As students learn why it would be nearly impossible to make a scale drawing of the solar system that fits in a classroom, they review scale drawings and methods for finding unknown values in proportional relationships. Students may come from middle school with many different strategies for representing and finding unknown values in proportional relationships. For example, students may be proficient at finding a scale factor, \(k\), by comparing the lengths of two known sides. Students may also represent the situation as \(\frac{\text{length 1 in scaled figure}}{\text{length 1 in original figure}} = \frac{\text{length 2 in scaled figure}}{\text{length 2 in original figure}}\). Students can then multiply or divide strategically to find the value of the unknown length. This lesson gives students a chance to see other students’ strategies and work towards proficiency at finding unknown values in proportional relationships. If students are not confident after the Shrinking the Solar System activity, there is an additional optional activity (Shrinking the Solar System, Take 2) which provides more practice with the same skill and an additional opportunity to grapple with the vastness of space.
When students verify their calculations of how far the Moon would have to be from Earth to fully eclipse the Sun by comparing their calculations to what actually happens during a total solar eclipse they have a chance to reason both abstractly and quantitatively (MP2).
Technology isn't required for this lesson, but there are opportunities for students to choose to use appropriate technology to solve problems. We recommend making technology available.
Learning Goals
Teacher Facing
 Calculate measurements of scaled drawings.
 Create and interpret scaled drawings of figures (using words and other representations).
Student Facing
 Let’s dilate figures.
Required Materials
Required Preparation
Prepare 6 inch lengths of string for groups with large planets in Shrinking the Solar System to use as a largescale compass.
Prepare a circle with a diameter of 2 cm to represent a scale drawing of Earth.

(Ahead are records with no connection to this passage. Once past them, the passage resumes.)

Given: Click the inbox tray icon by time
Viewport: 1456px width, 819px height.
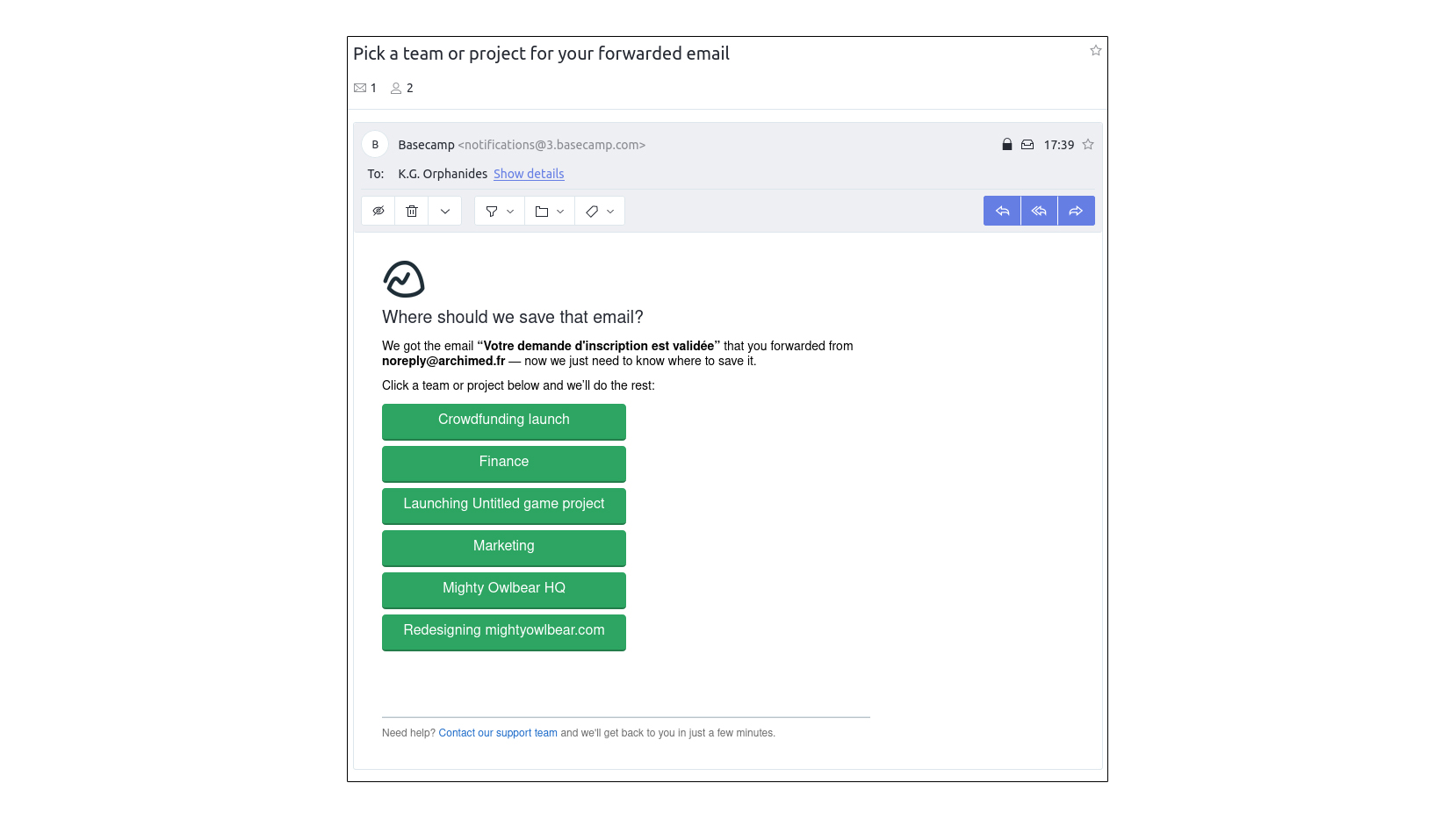Looking at the screenshot, I should click(1027, 145).
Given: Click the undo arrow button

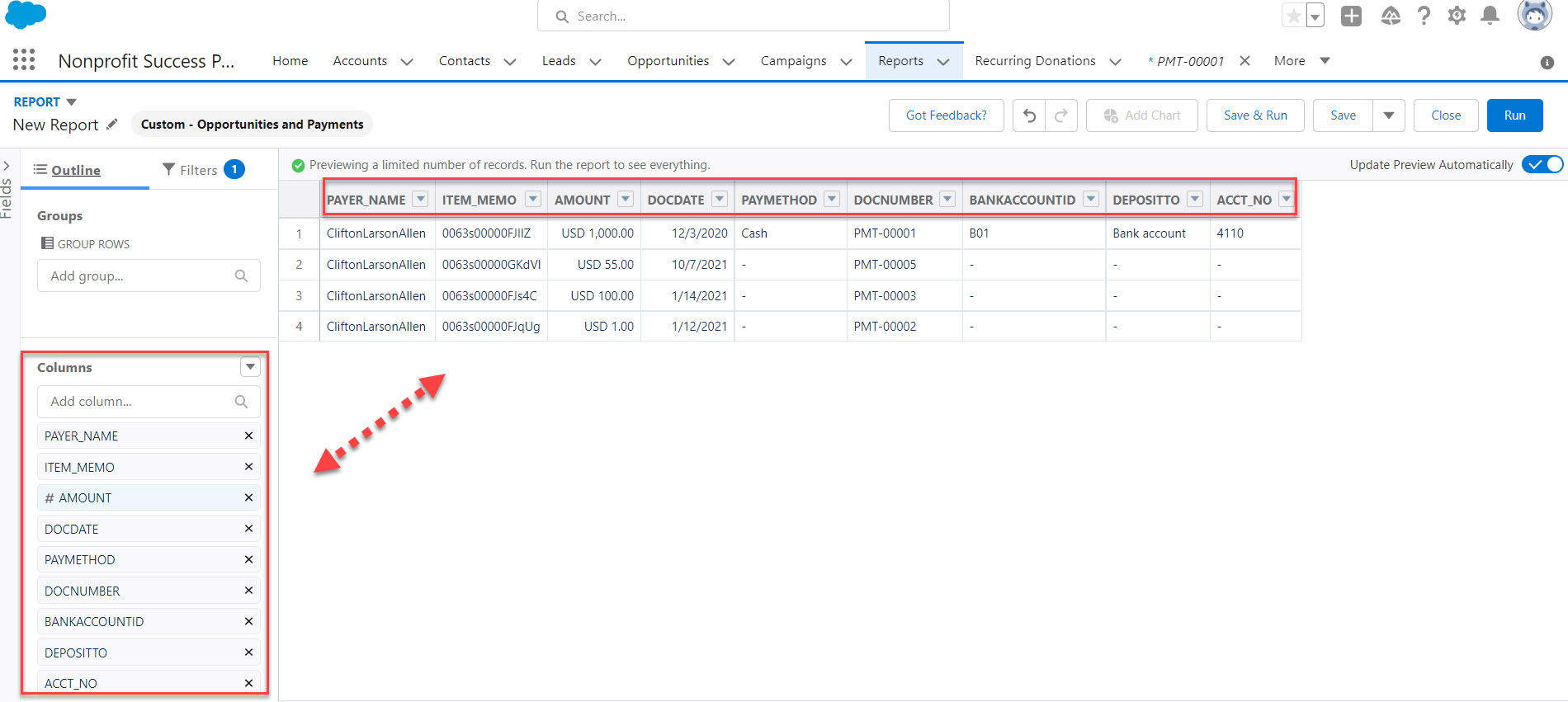Looking at the screenshot, I should [x=1029, y=115].
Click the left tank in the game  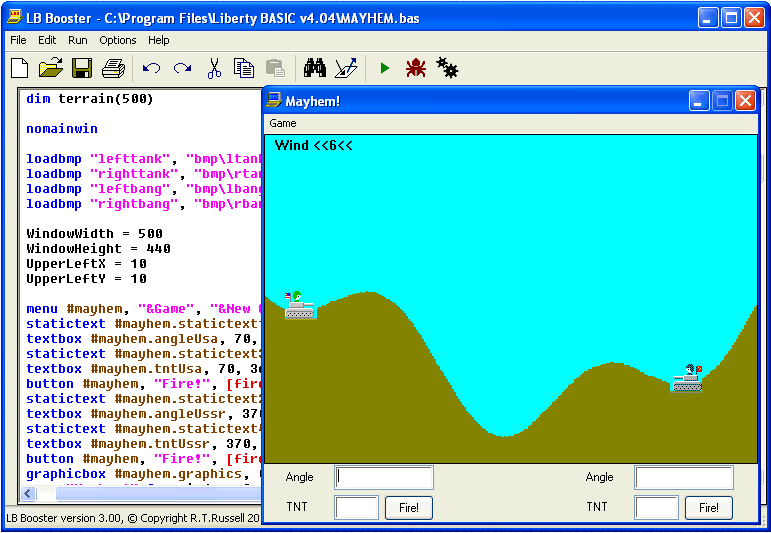pos(299,307)
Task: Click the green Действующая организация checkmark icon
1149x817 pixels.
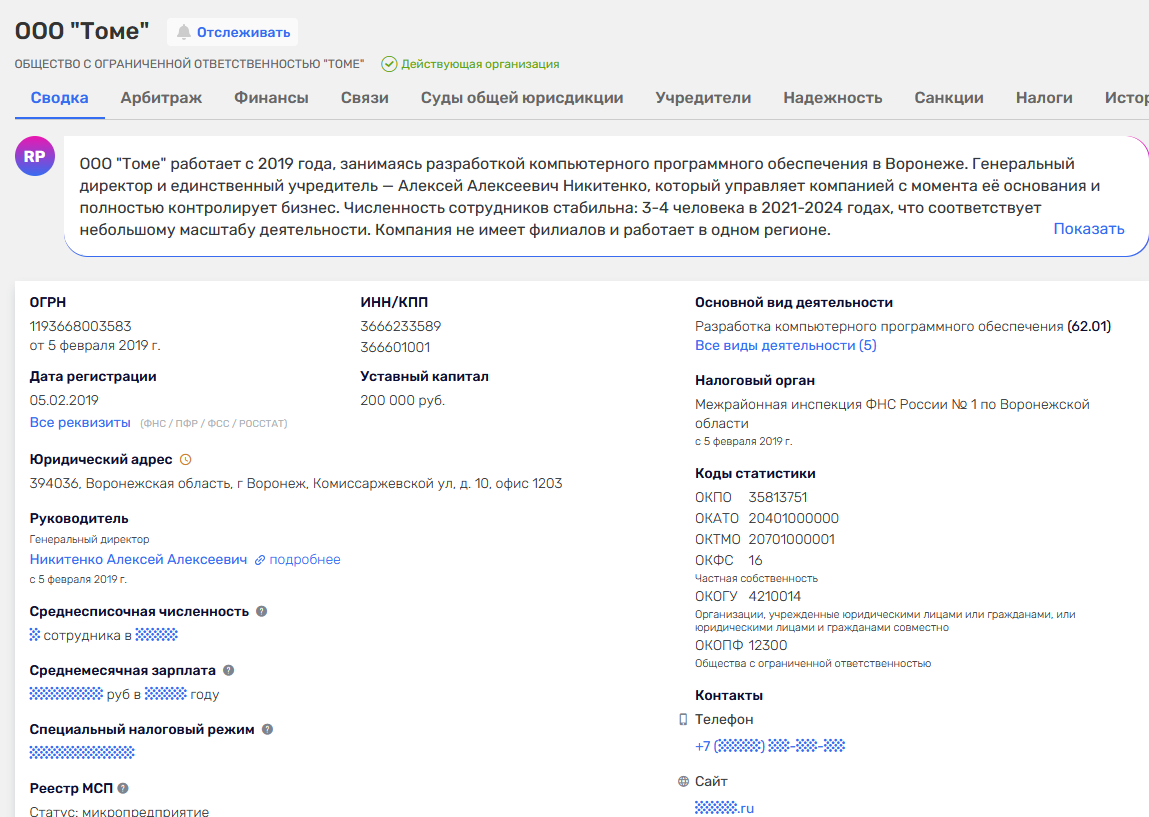Action: (389, 64)
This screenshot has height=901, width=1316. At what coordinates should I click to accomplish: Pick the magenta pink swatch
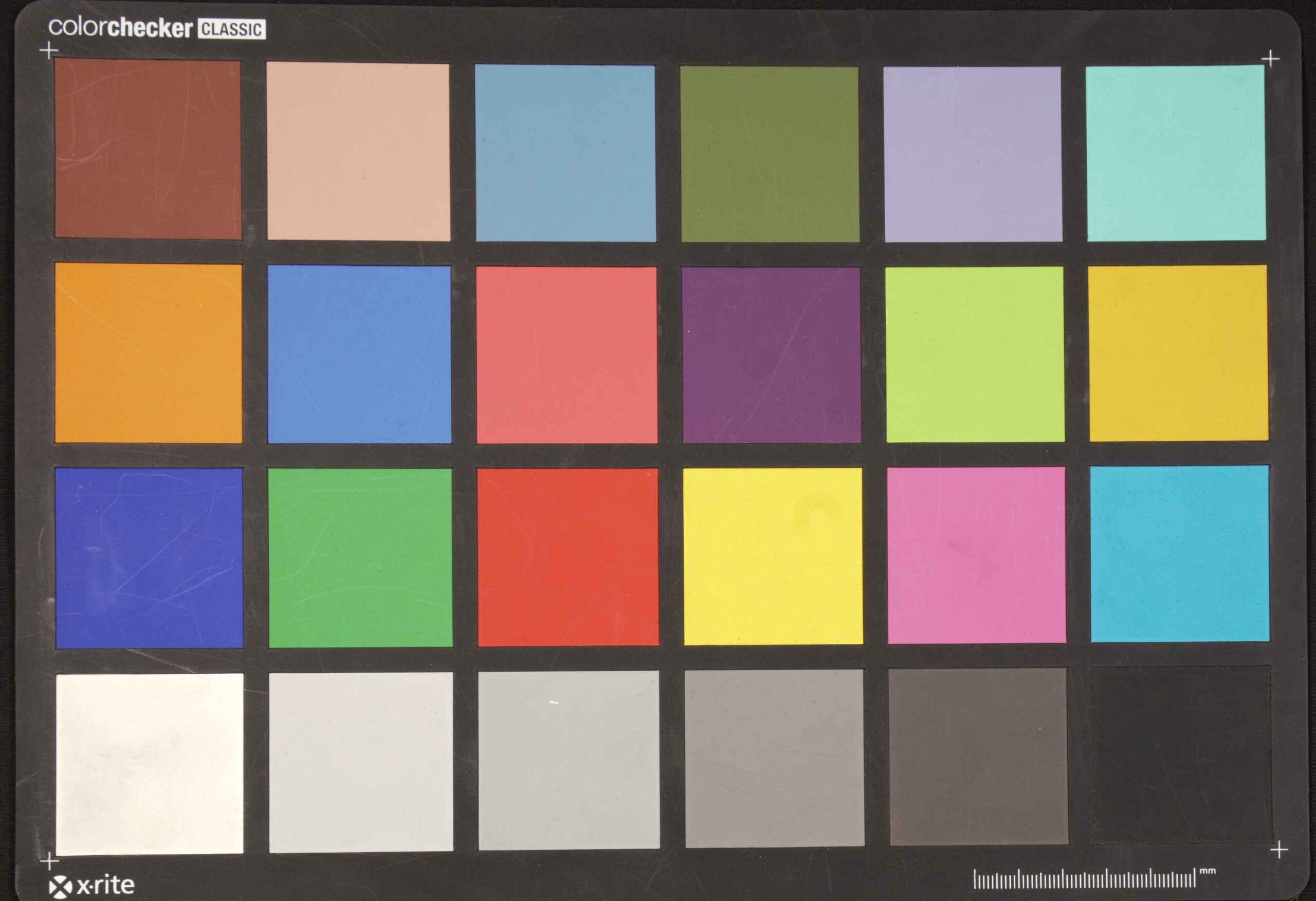pos(976,555)
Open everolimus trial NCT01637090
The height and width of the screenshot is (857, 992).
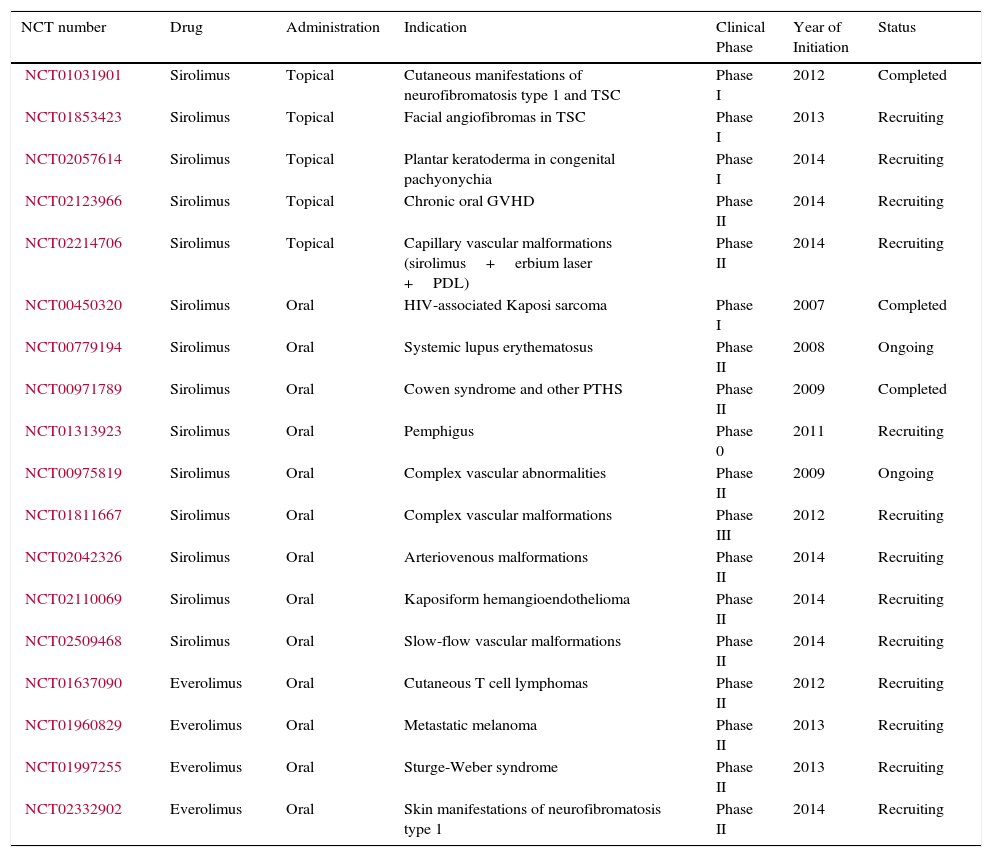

Select a video for the lesson synthesis and be prepared to play it for all to see.
Learning Targets
Student Facing
 I can calculate the lengths of parts of a scaled drawing.
CCSS Standards
Glossary Entries

dilation
A dilation with center \(P\) and positive scale factor \(k\) takes a point \(A\) along the ray \(PA\) to another point whose distance is \(k\) times farther away from \(P\) than \(A\) is.
Triangle \(A'B'C'\) is the result of applying a dilation with center \(P\) and scale factor 3 to triangle \(ABC\).

scale factor
The factor by which every length in an original figure is increased or decreased when you make a scaled copy. For example, if you draw a copy of a figure in which every length is magnified by 2, then you have a scaled copy with a scale factor of 2.